-- START Records for this exercise --

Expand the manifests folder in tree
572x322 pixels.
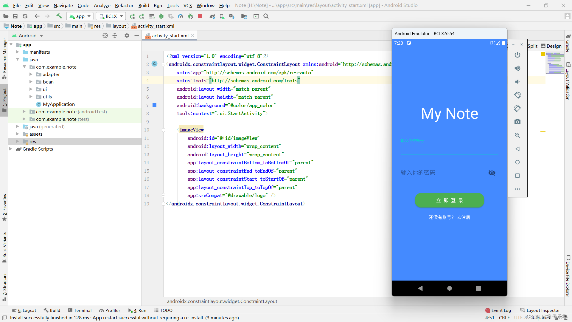click(x=18, y=52)
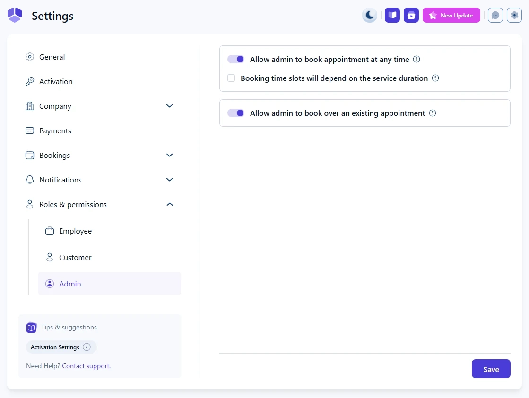Viewport: 529px width, 398px height.
Task: Open the chat support icon
Action: click(495, 15)
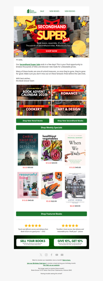Image resolution: width=103 pixels, height=281 pixels.
Task: Click the red SHOP NOW button
Action: click(52, 51)
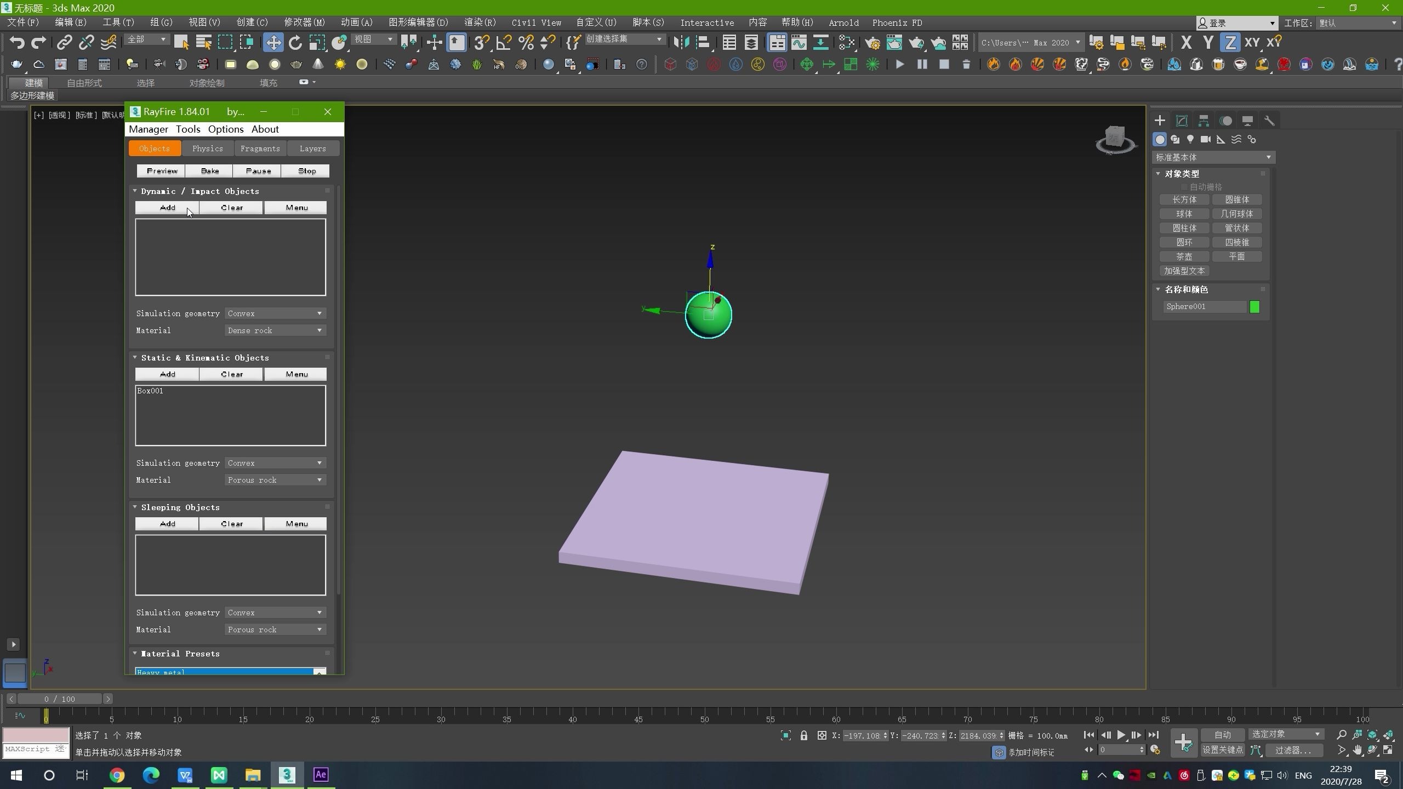This screenshot has height=789, width=1403.
Task: Toggle the Selection Lock padlock icon
Action: (x=803, y=735)
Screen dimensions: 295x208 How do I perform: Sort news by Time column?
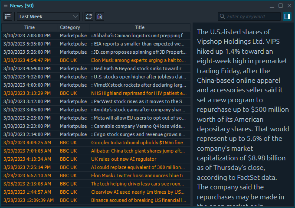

-- END Records for this exercise --

§ **What is needed**
Copy the material above word for word, leaving out the pictures.

§ **Correct answer**
Expand the manifests folder in tree
572x322 pixels.
click(x=18, y=52)
Viewport: 529px width, 398px height.
Task: Open the chat support icon
Action: click(495, 15)
Image resolution: width=103 pixels, height=281 pixels.
Task: Click the red SHOP NOW button
Action: click(52, 51)
This screenshot has height=789, width=1403.
Task: Toggle the Selection Lock padlock icon
Action: (x=803, y=735)
Screen dimensions: 295x208 How do I perform: Sort news by Time column?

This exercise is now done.